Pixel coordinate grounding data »

____________________

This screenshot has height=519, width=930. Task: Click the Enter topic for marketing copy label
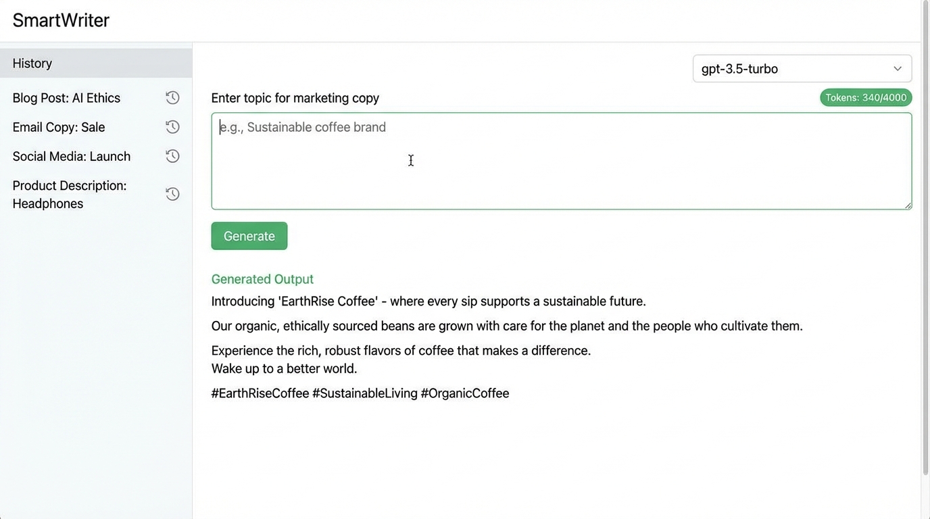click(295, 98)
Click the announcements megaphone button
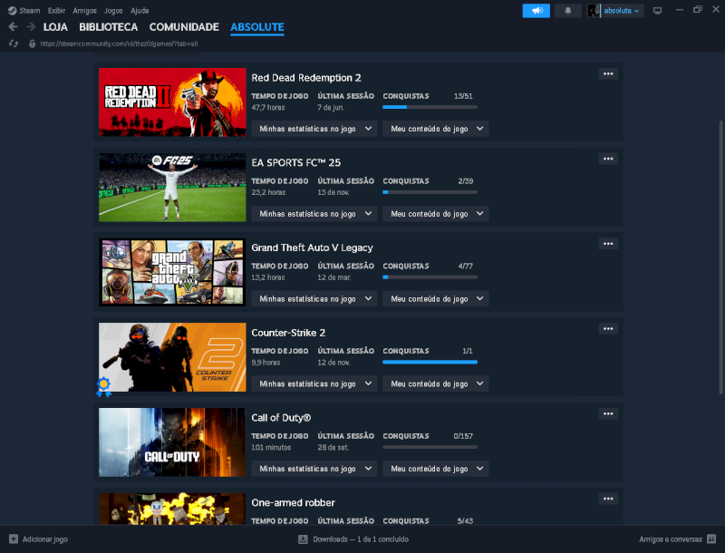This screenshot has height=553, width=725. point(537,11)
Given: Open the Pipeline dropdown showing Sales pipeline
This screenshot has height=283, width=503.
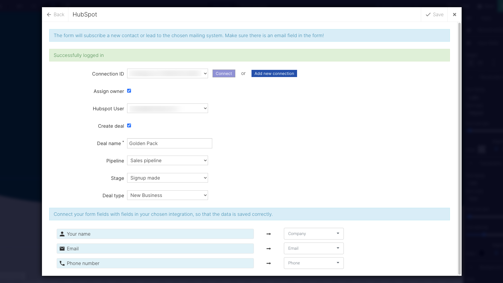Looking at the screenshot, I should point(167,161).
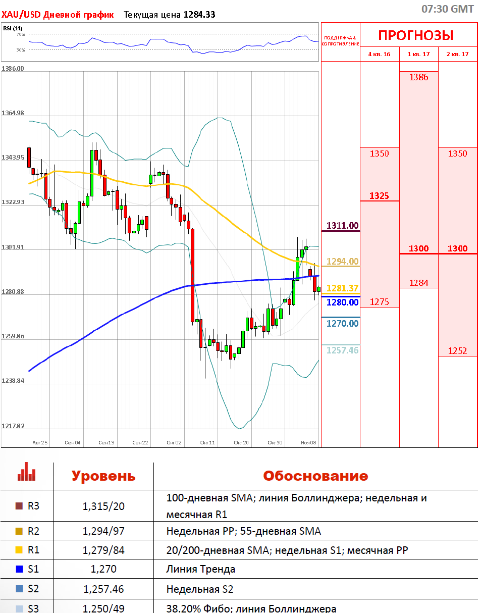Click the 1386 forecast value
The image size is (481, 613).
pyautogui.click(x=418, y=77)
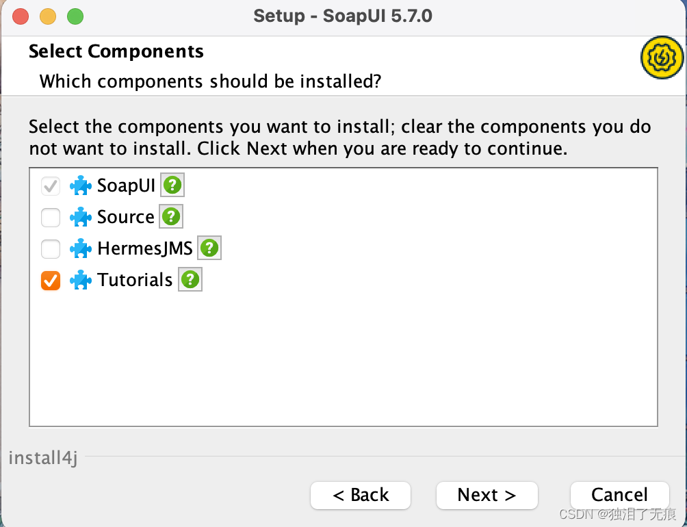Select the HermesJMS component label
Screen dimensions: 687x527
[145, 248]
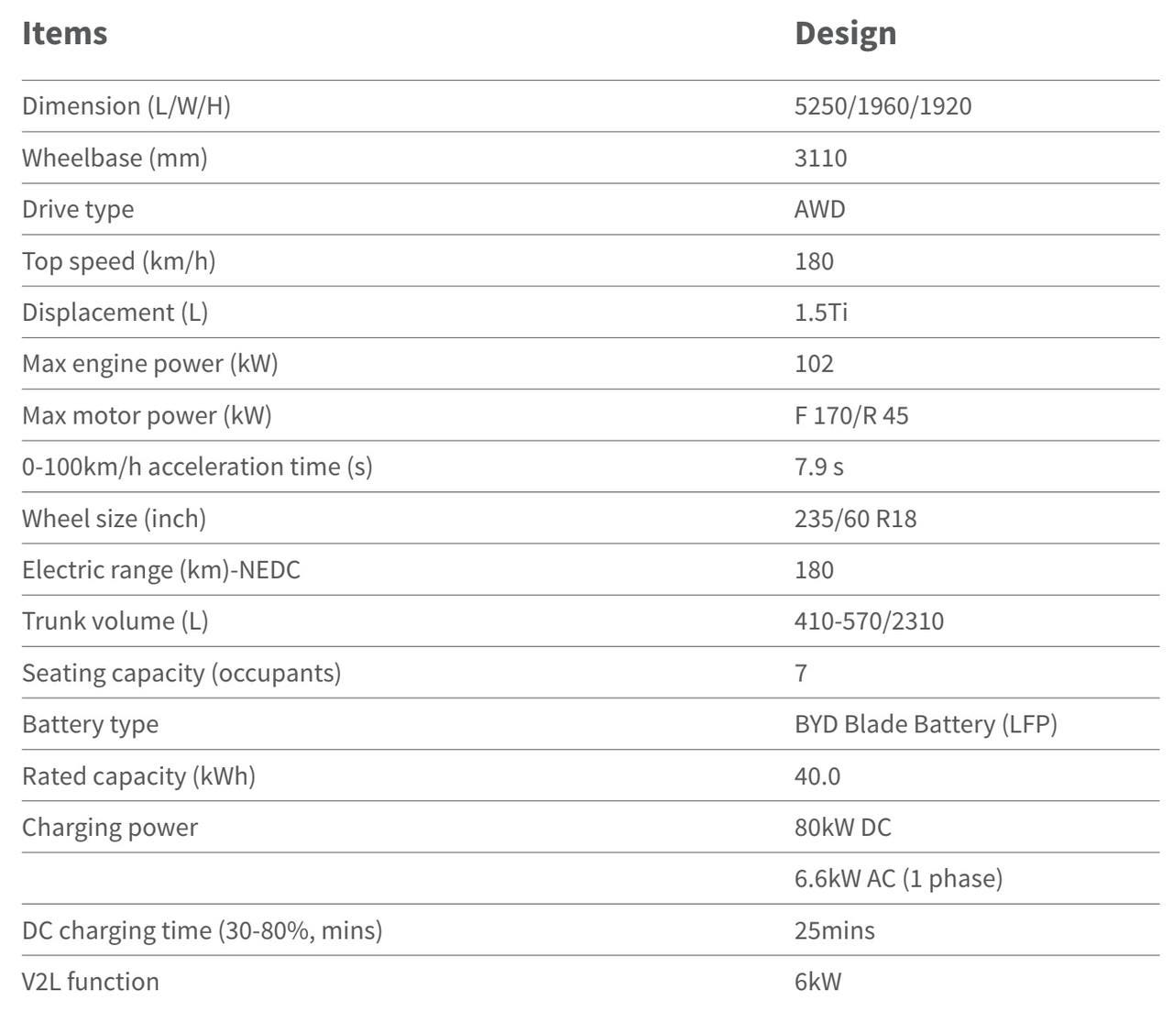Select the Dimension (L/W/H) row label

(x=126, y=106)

____________________

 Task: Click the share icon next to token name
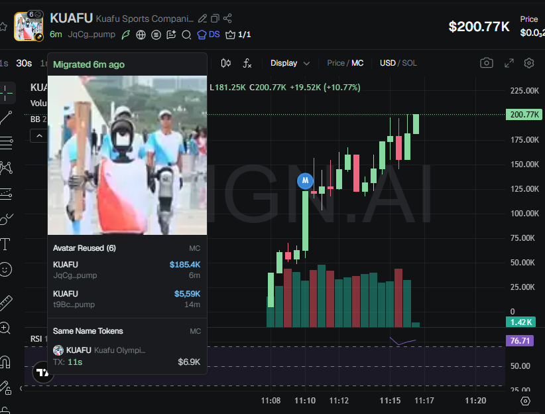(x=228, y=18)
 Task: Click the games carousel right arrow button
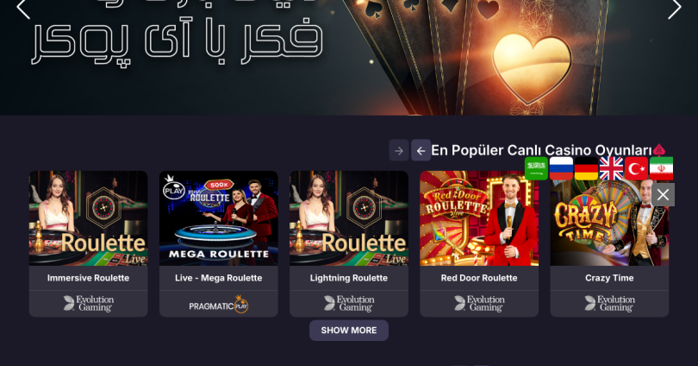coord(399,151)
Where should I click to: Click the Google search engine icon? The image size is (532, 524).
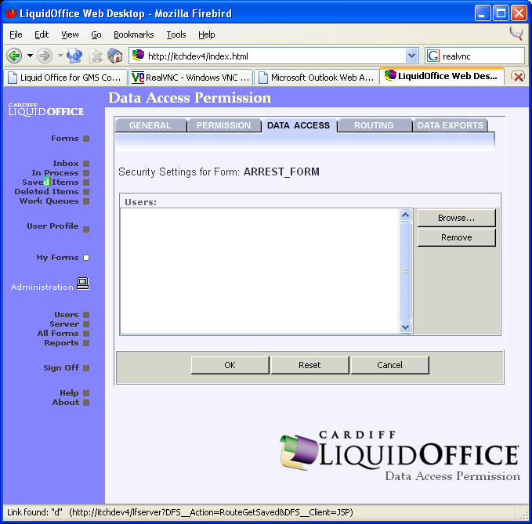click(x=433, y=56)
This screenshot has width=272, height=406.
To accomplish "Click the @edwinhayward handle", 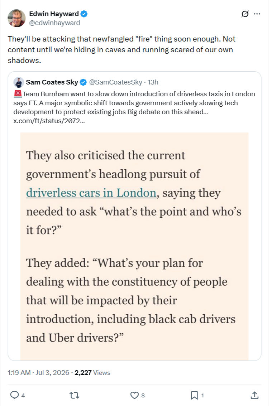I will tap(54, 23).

____________________

PROBLEM » What is needed is an exact copy of only the lines above from the one with "This screenshot has height=519, width=930." to the one with "Given: Open the", both kept, with every picture left out.

SOLUTION »
This screenshot has height=519, width=930. Task: Click the Enter topic for marketing copy label
click(295, 98)
Click the announcements megaphone button
This screenshot has height=553, width=725. point(537,11)
Given: Open the Pipeline dropdown showing Sales pipeline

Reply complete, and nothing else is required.